-- Exercise tasks --
a – In the passage below about Mr. Stuart's case, reproduce the text between "The RAF authorities" and "in the RAF.", inclusive.
b – Answer these questions using the passage below about Mr. Stuart's case:
(i) After Mr. Stuart's medical tests, what did the medical staff advise?
(ii) In what month and year did Mr. Stuart initiate his claim against the Ministry of Defence?
(iii) Where did he sustain the personal injuries covered by that claim?

-- Extracted text --
== Segment start ==

The RAF authorities considered Mr. Stuart’s request to be allowed to extend his service very carefully. Occasionally, personnel are granted a short period of extra service to enable them to regain an acceptable level of medical fitness to re-engage. However, following his medical tests, the medical staff advised that is was very unlikely that Mr. Stuart would regain the necessary level of medical fitness to enable him to be re-engaged in the RAF.

On the issue of medical negligence, to which my hon. Friend has referred, Mr. Stuart initiated a claim against the Ministry of Defence in May 1993 in respect of the personal injuries he had sustained in Belize. That action took quite a long time to reach its conclusion, but it was settled in August 2004, when Mr. Stuart accepted an offer in full and final settlement of his claim against the Ministry of Defence. The conditions of that settlement precluded him from making any further claims against the Ministry of Defence in relation to the incident, or from pursuing any other course of action to obtain financial compensation. Having reviewed the file, it is clear that he accepted that offer in full and final settlement of any future claims against the Ministry of Defence.

== Segment end ==

-- Given information --
== Segment start ==

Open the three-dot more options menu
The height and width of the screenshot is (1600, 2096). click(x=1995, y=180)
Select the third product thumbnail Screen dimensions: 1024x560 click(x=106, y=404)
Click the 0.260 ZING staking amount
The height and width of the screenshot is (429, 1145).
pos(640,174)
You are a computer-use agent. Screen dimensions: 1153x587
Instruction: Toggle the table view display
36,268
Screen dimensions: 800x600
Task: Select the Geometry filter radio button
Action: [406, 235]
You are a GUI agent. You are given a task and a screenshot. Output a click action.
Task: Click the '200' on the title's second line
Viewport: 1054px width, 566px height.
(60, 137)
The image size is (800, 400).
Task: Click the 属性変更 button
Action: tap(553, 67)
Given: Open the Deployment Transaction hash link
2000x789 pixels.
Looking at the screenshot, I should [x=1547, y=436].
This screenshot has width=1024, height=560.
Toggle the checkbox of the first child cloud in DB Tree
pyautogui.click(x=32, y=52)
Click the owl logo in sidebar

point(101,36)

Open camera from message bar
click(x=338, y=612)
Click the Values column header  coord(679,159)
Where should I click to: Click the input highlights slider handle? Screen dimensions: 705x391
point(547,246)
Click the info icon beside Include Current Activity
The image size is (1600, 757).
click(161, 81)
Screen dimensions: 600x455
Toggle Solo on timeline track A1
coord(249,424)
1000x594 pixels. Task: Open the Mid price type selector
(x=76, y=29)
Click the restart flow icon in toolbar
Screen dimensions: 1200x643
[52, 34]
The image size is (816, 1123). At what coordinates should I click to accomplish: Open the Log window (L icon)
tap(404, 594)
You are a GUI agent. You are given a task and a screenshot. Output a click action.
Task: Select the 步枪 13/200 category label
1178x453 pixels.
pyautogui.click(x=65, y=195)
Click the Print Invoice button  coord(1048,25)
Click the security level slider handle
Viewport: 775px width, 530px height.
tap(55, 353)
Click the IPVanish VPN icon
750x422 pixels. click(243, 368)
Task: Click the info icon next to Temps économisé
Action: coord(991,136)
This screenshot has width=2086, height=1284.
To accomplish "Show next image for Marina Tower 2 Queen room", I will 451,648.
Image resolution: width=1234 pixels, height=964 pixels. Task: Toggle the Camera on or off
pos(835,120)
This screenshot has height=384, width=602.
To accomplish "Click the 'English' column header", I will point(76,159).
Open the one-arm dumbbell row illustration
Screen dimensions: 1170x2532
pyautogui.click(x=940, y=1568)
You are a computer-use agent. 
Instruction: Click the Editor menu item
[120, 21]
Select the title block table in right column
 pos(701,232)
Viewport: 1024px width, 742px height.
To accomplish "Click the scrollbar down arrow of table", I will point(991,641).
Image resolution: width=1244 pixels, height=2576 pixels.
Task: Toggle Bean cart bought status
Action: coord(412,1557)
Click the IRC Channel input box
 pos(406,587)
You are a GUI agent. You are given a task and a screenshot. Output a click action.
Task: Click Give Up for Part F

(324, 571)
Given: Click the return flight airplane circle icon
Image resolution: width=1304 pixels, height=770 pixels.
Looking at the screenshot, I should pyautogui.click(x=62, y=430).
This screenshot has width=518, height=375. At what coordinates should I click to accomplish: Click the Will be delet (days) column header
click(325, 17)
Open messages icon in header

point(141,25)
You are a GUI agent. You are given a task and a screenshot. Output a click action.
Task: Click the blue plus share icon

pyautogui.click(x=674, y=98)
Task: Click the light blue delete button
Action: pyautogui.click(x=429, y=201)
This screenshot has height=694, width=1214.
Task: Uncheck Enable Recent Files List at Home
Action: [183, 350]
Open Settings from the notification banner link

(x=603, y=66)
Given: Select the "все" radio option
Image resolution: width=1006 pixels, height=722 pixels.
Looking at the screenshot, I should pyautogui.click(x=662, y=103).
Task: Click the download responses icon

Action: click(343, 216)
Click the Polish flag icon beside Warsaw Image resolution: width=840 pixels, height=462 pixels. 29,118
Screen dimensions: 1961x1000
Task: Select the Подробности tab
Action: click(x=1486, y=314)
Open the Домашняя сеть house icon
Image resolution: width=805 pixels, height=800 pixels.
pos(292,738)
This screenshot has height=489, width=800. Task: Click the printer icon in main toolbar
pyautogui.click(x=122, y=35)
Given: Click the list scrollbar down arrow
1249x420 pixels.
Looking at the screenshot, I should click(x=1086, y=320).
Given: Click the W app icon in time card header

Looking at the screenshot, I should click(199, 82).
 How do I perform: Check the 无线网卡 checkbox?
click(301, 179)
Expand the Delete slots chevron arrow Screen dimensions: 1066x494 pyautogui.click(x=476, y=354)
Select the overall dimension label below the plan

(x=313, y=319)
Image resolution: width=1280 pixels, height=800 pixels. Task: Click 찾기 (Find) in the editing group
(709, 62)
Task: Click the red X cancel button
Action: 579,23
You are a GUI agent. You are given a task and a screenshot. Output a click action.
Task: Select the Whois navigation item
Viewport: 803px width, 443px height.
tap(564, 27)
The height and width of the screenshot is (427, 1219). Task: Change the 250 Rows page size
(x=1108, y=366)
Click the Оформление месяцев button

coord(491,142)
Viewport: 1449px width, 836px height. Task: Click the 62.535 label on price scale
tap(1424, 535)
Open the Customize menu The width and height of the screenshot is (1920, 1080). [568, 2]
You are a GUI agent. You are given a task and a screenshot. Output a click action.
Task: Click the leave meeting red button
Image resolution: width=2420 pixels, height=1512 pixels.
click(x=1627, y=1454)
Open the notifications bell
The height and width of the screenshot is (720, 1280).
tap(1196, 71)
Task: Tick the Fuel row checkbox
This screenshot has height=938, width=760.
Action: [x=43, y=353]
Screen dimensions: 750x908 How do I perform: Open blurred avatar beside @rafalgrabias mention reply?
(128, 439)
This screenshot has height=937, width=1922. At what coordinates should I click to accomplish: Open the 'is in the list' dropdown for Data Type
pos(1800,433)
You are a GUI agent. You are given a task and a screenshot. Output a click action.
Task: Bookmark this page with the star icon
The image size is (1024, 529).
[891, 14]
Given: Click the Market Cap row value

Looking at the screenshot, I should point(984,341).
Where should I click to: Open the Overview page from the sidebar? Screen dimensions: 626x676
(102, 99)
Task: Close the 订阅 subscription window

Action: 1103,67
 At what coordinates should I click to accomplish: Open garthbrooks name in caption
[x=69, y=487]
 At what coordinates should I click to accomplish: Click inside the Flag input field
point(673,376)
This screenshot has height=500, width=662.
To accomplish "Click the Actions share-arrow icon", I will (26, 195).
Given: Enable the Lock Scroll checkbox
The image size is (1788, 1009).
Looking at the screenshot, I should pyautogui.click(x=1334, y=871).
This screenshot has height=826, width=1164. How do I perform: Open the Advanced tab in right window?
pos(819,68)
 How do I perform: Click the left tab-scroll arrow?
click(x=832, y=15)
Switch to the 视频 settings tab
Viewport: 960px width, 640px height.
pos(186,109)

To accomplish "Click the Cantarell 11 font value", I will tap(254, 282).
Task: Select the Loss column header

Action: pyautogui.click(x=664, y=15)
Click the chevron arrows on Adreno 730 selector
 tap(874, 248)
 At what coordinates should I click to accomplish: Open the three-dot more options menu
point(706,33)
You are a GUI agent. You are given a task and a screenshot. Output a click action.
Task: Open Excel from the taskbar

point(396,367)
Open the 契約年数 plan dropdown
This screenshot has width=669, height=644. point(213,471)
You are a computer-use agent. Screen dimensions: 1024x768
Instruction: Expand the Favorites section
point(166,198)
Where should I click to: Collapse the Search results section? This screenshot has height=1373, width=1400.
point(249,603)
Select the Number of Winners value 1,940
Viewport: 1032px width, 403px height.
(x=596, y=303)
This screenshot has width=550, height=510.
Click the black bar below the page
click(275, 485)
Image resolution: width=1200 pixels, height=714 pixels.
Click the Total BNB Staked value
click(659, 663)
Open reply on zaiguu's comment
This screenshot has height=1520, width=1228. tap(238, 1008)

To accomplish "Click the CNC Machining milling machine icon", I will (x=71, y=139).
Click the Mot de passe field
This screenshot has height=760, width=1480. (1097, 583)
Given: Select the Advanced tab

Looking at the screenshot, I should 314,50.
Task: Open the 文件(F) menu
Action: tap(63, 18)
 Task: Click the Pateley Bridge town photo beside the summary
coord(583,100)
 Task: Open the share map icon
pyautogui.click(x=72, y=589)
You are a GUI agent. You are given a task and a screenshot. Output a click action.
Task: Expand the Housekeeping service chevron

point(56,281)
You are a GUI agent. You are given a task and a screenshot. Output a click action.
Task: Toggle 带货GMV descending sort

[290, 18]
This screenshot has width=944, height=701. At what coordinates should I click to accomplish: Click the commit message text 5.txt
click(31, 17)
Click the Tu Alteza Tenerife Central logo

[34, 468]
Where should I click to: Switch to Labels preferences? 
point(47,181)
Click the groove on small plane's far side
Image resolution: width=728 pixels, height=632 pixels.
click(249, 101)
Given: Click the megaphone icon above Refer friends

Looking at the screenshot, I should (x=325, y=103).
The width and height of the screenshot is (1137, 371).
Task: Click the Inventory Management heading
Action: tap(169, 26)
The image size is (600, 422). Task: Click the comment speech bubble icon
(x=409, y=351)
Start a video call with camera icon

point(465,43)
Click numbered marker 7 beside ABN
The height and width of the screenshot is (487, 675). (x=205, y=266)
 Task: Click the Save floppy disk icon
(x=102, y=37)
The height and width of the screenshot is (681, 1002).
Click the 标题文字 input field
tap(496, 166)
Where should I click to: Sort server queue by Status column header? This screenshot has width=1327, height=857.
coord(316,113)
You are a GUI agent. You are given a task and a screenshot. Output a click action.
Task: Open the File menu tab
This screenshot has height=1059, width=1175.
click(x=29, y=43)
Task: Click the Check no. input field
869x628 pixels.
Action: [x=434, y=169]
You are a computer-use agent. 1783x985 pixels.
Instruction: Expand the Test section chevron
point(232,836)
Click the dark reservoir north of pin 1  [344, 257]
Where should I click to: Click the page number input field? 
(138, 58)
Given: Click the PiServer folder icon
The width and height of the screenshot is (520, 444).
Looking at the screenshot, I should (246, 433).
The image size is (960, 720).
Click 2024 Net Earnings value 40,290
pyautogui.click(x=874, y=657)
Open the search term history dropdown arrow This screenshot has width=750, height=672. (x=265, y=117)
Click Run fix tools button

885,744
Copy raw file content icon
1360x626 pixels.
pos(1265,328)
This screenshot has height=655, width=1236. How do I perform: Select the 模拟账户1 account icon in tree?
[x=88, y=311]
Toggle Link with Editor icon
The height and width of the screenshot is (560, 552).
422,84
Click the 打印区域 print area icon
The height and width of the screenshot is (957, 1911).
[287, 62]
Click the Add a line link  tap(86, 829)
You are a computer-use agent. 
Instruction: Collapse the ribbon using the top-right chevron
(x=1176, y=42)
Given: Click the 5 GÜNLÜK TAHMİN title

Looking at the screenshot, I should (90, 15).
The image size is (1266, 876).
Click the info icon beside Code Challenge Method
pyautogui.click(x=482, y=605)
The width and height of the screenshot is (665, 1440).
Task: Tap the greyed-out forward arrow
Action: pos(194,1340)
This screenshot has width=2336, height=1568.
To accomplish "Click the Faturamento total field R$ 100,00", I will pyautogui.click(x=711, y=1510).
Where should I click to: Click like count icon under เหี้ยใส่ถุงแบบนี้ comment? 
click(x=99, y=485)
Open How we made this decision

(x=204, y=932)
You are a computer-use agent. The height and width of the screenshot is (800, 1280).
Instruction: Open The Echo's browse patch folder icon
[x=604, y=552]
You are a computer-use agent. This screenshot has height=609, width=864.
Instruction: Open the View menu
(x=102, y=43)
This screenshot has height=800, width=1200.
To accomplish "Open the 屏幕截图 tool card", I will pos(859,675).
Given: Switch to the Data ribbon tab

== Segment end ==

-- List of solutions --
a –
The RAF authorities considered Mr. Stuart’s request to be allowed to extend his service very carefully. Occasionally, personnel are granted a short period of extra service to enable them to regain an acceptable level of medical fitness to re-engage. However, following his medical tests, the medical staff advised that is was very unlikely that Mr. Stuart would regain the necessary level of medical fitness to enable him to be re-engaged in the RAF.

b –
(i) The medical staff advised that it was very unlikely that Mr. Stuart would regain the level of medical fitness needed to be re-engaged in the RAF.
(ii) May 1993.
(iii) Belize.